Figure 8a displays the actual, predicted, and error signals of the ADPCM codec with the online RNN predictor model on the entire test set. Furthermore, Fig. 8b shows 100 randomly selected samples from the range of 300,000 to 300,100, and Fig. 8c provides a zoomed-out view of the predictive error for 100 randomly selected samples ranging from 1,300,000 to 1,300,100 to visualize the difference of actual and predicted signal.

3.3 Experiment 3: online learning GRU predictor model with IMA-ADPCM speech codec

Experiment 3 extends the approach of experiment 2 that integrated GRU predictor model with the ADPCM speech coding system. The main difference between experiments 2 and 3 (RNN- and GRU-based ADPCM codec) lies in their internal architecture. RNN has a simple structure that passes information from one step to the next, but they struggle with capturing long-term dependencies due to vanishing or exploding gradient problems. GRU, on the other hand, incorporates gating mechanisms that enable better handling of long-range dependencies by selectively updating information. GRU has a more sophisticated design with reset and update gates, allowing them to effectively capture relevant information over longer sequences while mitigating some of the challenges associated with RNNs.

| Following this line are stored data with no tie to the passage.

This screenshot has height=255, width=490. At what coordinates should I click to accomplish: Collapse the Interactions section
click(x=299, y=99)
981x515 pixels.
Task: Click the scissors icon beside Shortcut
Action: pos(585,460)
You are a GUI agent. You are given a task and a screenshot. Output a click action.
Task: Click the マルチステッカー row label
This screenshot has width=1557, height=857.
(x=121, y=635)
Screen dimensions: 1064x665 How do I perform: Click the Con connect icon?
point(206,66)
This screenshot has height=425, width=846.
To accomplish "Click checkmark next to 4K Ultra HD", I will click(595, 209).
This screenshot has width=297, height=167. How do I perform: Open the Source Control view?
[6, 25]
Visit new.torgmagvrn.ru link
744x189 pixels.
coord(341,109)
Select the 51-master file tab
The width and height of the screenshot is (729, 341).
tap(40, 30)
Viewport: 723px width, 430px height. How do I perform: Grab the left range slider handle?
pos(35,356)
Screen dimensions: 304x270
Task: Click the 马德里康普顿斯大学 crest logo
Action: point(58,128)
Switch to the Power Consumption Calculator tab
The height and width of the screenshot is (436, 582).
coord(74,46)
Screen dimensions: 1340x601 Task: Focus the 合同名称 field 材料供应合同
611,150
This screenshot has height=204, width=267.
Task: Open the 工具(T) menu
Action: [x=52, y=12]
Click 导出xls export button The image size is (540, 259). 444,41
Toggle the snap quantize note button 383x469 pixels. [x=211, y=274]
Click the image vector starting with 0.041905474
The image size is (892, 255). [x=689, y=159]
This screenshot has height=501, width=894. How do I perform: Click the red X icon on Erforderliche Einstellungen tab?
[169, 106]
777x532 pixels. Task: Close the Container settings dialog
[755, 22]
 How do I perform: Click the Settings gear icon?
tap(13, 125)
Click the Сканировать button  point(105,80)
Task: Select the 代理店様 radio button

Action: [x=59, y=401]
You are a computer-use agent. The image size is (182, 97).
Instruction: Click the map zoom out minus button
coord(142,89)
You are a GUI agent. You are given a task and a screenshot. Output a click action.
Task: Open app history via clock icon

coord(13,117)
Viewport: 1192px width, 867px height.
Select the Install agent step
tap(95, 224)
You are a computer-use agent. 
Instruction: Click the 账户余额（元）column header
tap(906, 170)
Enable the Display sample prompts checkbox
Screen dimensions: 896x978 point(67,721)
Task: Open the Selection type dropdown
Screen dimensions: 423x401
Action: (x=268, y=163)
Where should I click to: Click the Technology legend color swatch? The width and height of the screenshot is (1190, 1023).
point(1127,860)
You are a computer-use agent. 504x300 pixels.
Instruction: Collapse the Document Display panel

Both experiments adopt an online learning strategy, with the predictor model trained to minimize quantization errors. Results indicate improved speech quality and reduced distortion compared to the baseline ADPCM fixed predictor and online learning RNN predictor-based ADPCM codec.

The experimental results, depicted in Fig. 11 and summarized in Table 2, showcased the effectiveness of the online GRU predictor model across different phases of testing. In the initial stage, utilizing a subset of speech signal samples, the SNR was measured at 36.8 dB. As the evaluation extended to larger portions of the test set in subsequent phases, SNR values of 40.5 dB and 42.6 dB were achieved. In the final stage, encompassing the entire test set, the model yielded an SNR of 40.1 dB.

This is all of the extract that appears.